L’immaginario nucleare di Hiroshima, della Seconda Guerra Mondiale e lo spetto della guerra atomica avevano mostrato, per la prima volta, l’annullamento del futuro per l’umanità. Allo stesso tempo scienza ed arte avevano distolto lo sguardo dalla Terra per soffermarsi sull’indagine profonda dell’individuo , sulla rappresentazione superficiale della terra (quanti danni ha causato la cartografia nella geopolitica), sulla comunicazione di massa. Henry David Thoreau era un ricordo nei circoli culturali, e i semi di Rachel Carson, della geografia culturale, dell’ambientalismo, della ricerca sul clima dovevano ancora germoliare. L’uomo semplicemente aveva smesso di vedere la complessità del pianeta e la sua natura di super organismo.

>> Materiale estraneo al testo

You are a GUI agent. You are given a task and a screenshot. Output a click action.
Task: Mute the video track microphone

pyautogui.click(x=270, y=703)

E i suoi (e nostri) tempi.

Oggi, più che mai c’è bisogno dunque di riaprire una narrazione che sia da un lato comprensiva della storia (gli insulsi dibattiti sugli eventi di Parigi ne sono un’importante indice, dove i fatti terroristici e le risposte guerrafondaie sono state analizzate esclusivamente nella rabbia, tutta “social”, del momento, senza minimamente analizzare le diramazioni storiche) e dall’altro persegua la funzione di garantire il sacrosanto diritto di equità intergenerazionale, lo splendido diritto che sancisce uguale accesso alle risorse della terra per le generazioni che verranno.

Un ruolo che tocca ad artisti, scienziati, scrittori, cittadini e anche giornalisti. Poiché nell’epoca dell’accelerazione serve una narrazione di qualità, slow, super-partes, capace di raccontare il mondo globale e le piccole realtà locali, perseguendo quest’obbiettivo. Che sia capace di riportare in vita i tempi della terra e dell’uomo.

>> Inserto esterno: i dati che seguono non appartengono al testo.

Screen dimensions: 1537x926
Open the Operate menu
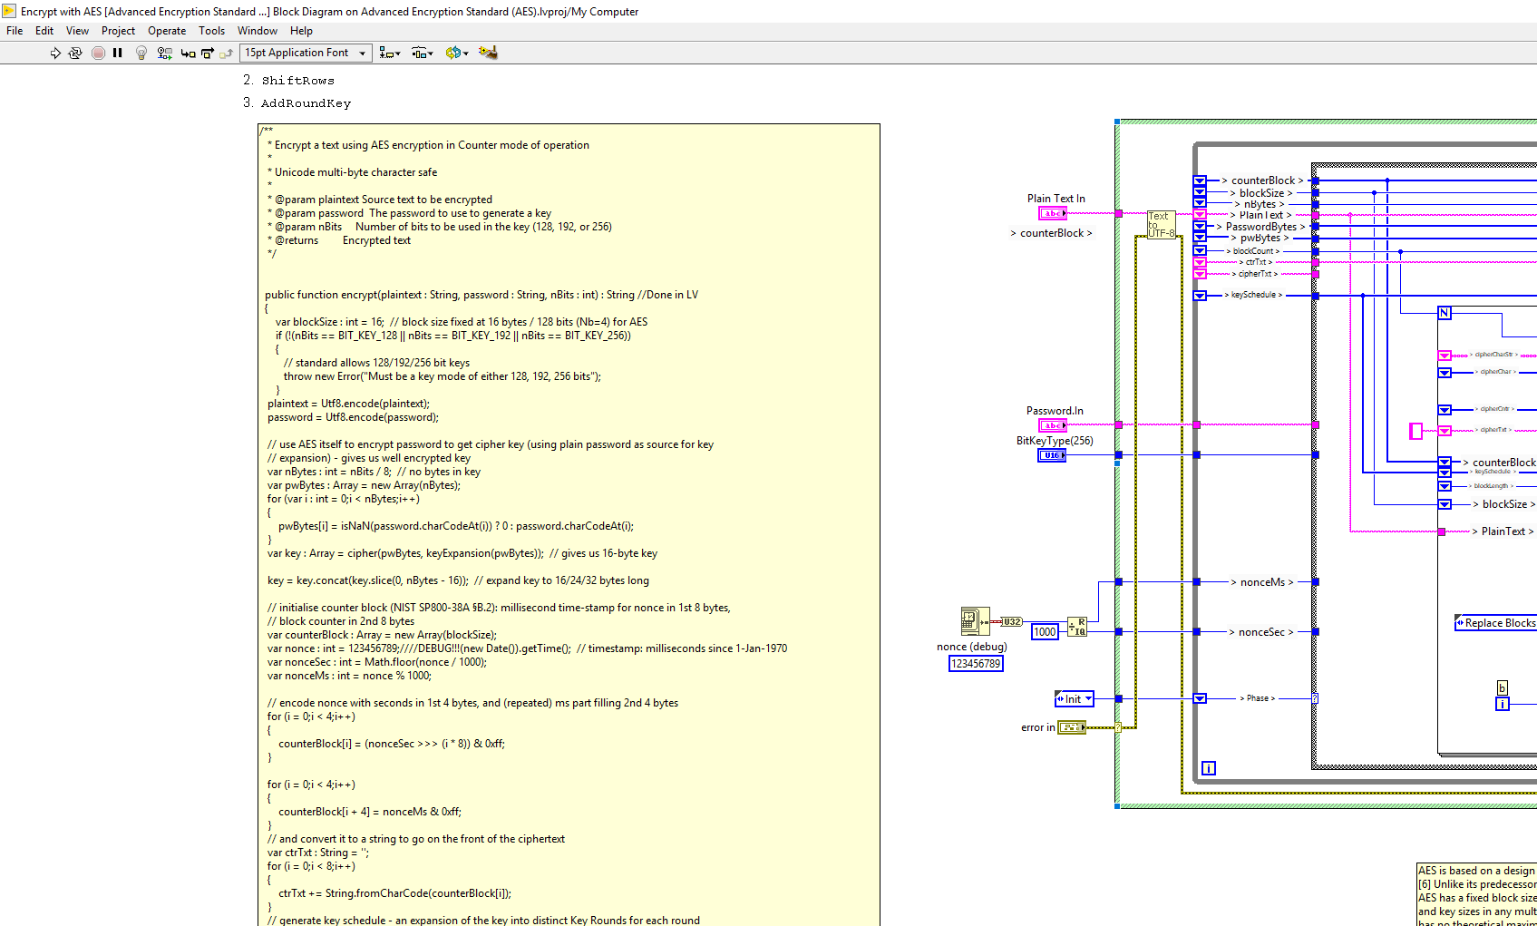pos(167,30)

Ecco allora una sfida interessante che si pone BioEcoGeo, magazine con cui collaboro dal lontano 2010, con il suo rilancio editoriale. Una sfida che vogliamo portare avanti con i lettori, con piglio di accuratezza scientifica, dove la notizia si basa su approfondimenti, scenari, su cronache lente, da luoghi e temi dimenticati, in Italia e non solo, che aiutino a comprendere il nostro pianeta, la nostra società la nostra economia. Storie che ci raccontino come costruire un mondo a prova di futuro, intelligente, senza allarmismi, senza falsa scienza e ideologia di partito. Storie e Storia. Una buona medicina antipopulita e anti-establishment.